• [Activity] For this exercise, restate every line below word for word and drop the images.

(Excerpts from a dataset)

-----

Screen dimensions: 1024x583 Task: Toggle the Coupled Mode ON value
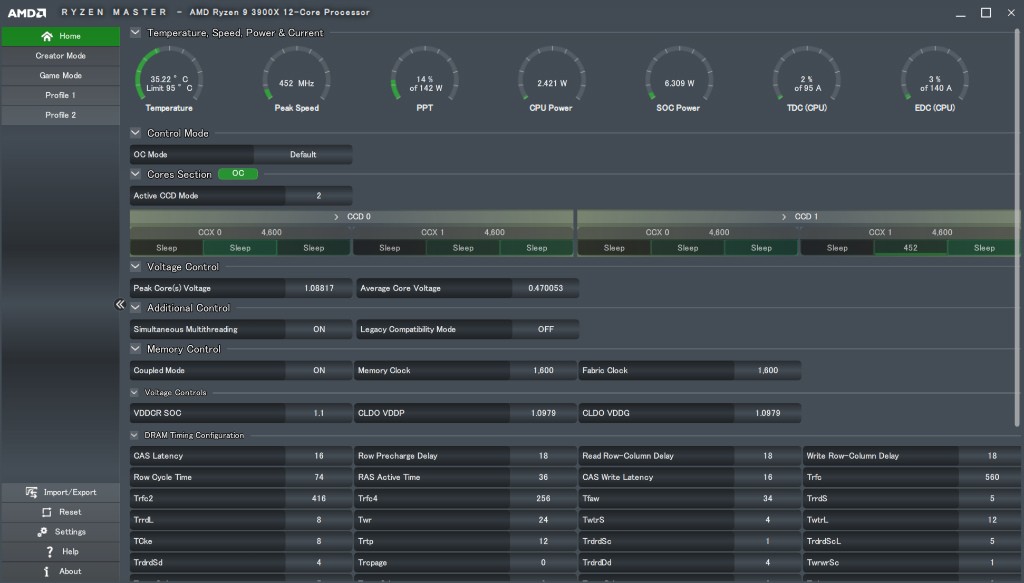coord(318,370)
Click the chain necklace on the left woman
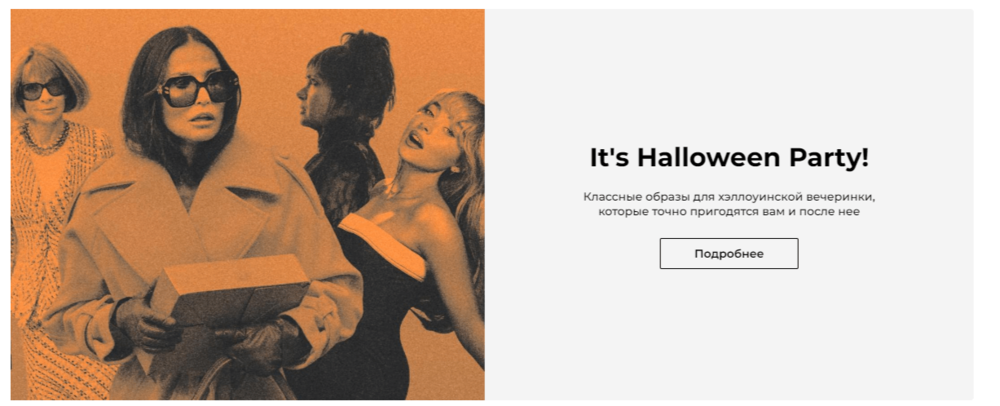Viewport: 1000px width, 406px height. click(x=46, y=138)
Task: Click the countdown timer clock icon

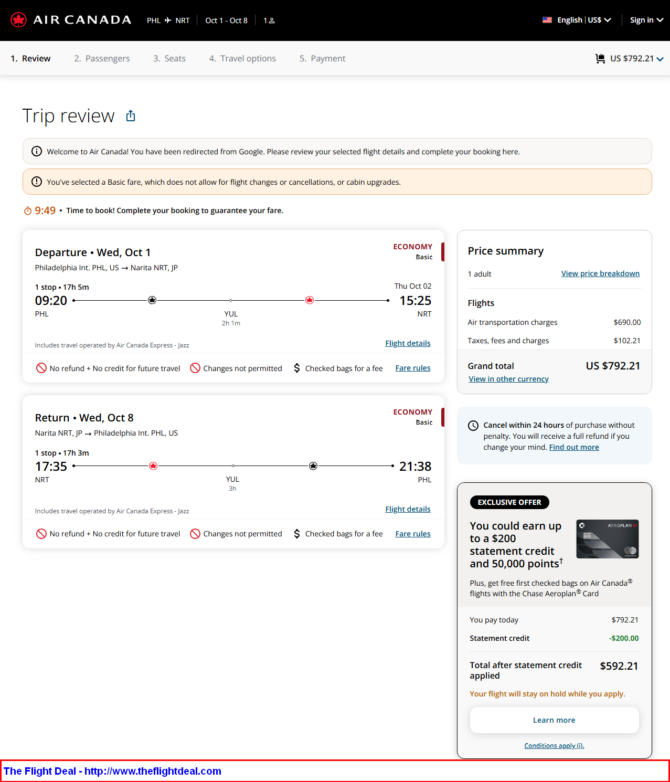Action: [x=27, y=211]
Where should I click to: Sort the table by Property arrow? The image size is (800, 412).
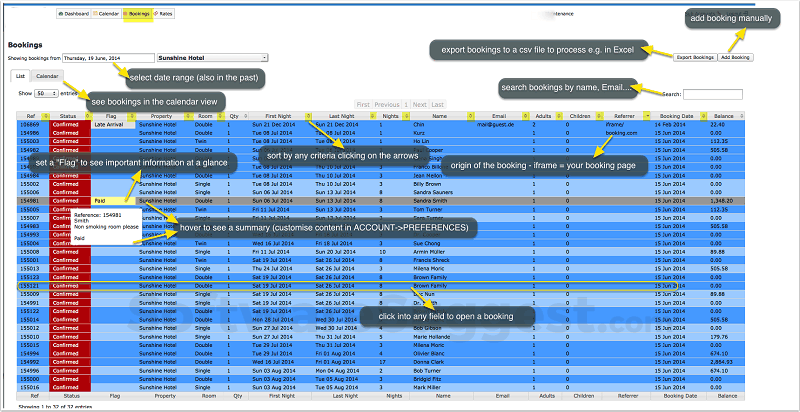point(187,116)
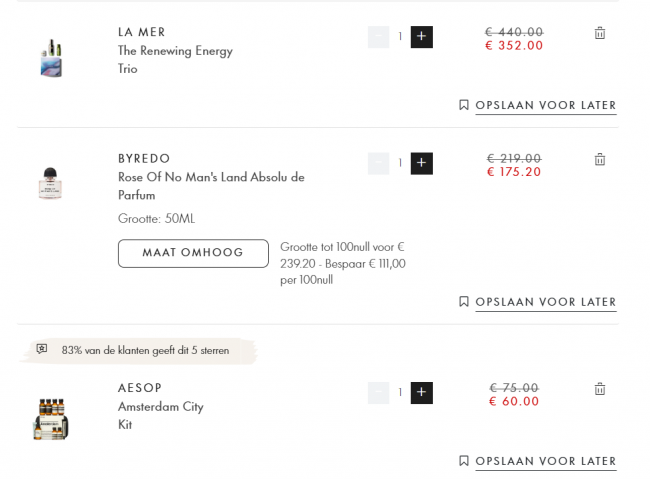Image resolution: width=650 pixels, height=479 pixels.
Task: Click the 5 sterren review badge icon
Action: tap(41, 349)
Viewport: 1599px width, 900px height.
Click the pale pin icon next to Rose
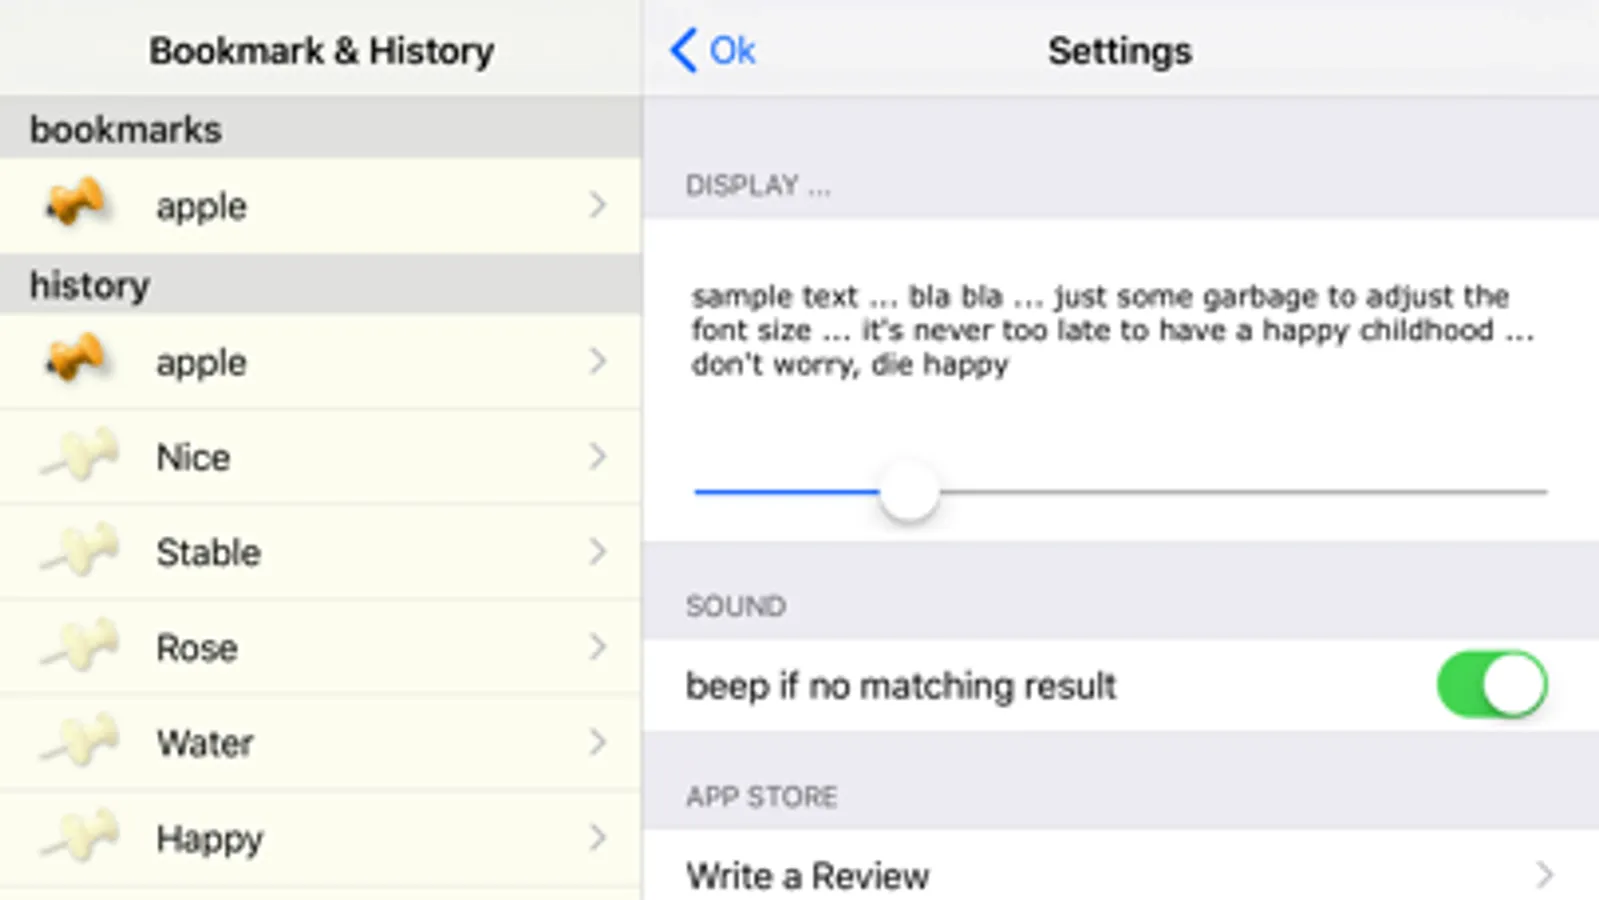click(80, 647)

-----

• [Written response]
Screen dimensions: 1024x583 Task: Toggle the Coupled Mode ON value
coord(318,370)
Click the chain necklace on the left woman
Viewport: 1000px width, 406px height. click(x=46, y=138)
Task: Click the countdown timer clock icon

Action: [x=27, y=211]
Where should I click to: Sort the table by Property arrow? The image size is (800, 412).
point(187,116)
Image resolution: width=650 pixels, height=479 pixels.
Task: Click the 5 sterren review badge icon
Action: tap(41, 349)
Viewport: 1599px width, 900px height.
Click the pale pin icon next to Rose
click(80, 647)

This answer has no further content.